Frau Hanff entpuppt sich rasch als anspruchsvolle Kundin, die ihre Meinung nicht hinter dem Berg hält:
18. November 1949
Was um alles in der Welt für eine schlechte protestantische Bibel ist denn das?!
Wären sie so freundlich und würden den Verantwortlichen der anglikanischen Kirche Englands mitteilen, dass sie, wer immer ihnen den Auftrag gab, an der Vulgata herumzupfuschen, die schönste Prosa, die je geschrieben wurde, versaut haben? Sie werden dafür in der Hölle braten, das können sie sich merken!

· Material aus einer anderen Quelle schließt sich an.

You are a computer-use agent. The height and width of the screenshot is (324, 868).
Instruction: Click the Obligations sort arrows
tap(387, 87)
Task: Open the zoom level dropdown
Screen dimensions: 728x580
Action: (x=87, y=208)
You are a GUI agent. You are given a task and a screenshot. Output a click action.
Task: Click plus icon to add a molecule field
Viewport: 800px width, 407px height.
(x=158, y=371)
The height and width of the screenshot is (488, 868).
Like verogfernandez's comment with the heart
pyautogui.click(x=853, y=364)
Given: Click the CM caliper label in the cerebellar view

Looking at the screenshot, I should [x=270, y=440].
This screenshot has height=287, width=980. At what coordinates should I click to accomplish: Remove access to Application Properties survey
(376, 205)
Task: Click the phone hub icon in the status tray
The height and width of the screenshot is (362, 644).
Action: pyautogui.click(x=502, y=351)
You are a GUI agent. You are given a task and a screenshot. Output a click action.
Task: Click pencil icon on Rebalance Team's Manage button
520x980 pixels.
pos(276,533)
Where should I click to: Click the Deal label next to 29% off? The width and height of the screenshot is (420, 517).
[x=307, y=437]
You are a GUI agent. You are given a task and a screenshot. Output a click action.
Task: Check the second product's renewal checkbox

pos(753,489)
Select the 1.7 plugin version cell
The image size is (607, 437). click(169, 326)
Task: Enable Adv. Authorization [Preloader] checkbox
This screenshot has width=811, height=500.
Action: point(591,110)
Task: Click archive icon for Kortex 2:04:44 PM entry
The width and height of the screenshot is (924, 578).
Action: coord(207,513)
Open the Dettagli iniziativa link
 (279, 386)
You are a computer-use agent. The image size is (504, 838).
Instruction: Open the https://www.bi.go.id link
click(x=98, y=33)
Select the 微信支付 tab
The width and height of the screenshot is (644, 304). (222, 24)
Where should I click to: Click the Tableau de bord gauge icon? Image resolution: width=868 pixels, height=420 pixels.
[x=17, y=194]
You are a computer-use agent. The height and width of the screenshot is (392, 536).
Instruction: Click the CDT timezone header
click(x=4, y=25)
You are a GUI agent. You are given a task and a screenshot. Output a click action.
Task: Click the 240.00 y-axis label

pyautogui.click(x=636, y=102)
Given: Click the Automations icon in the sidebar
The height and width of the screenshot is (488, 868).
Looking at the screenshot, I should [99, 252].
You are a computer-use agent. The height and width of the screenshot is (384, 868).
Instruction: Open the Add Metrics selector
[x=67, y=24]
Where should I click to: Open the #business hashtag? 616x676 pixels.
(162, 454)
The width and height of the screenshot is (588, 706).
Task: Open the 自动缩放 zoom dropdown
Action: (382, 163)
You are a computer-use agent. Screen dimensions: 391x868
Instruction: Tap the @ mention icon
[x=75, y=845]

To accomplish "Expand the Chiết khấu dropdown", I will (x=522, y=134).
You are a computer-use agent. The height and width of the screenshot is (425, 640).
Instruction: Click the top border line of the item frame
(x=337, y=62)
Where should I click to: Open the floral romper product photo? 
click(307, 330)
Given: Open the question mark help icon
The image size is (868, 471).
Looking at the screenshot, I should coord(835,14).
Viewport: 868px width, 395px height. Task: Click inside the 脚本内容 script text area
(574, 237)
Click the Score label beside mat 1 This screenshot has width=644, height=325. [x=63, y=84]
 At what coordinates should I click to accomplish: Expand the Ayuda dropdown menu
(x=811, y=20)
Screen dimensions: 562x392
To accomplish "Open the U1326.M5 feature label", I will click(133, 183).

Mir macht das, da ich selber Jüdin bin, nichts aus. Aber ich habe eine katholische Schwägerin, einen Ganzen Tross von presbyterianischen Neffen (über meinen Großonkel Abraham, der konvertierte) und eine Tante, die Gesundbeterin bei der Christian Science ist, und ich bin mir sicher, dass keiner, wirklich keiner von ihnen diese anglikanische Lateinbibel akzeptieren würde, falls sie wüssten, dass es sie gäbe. (Und ehrlich gesagt, wissen sie nicht einmal, dass es Latein gibt.)
…
Über die Versorgungslage in Nachkriegsengland informiert, handelt die resolute Kundin umgehend:
20. Dezember 1949
Sehr geehrtes, liebes Fräulein Hanff!
Rasch die Nachricht, dass Ihr Geschenkpaket heute sicher bei uns ankam und der Inhalt unter den Mitarbeitern aufgeteilt wurde. Herr Marks und Herr Cohen bestanden darauf, dass wir ihn unter uns aufteilen und die "Bosse" dabei nicht berücksichtigen.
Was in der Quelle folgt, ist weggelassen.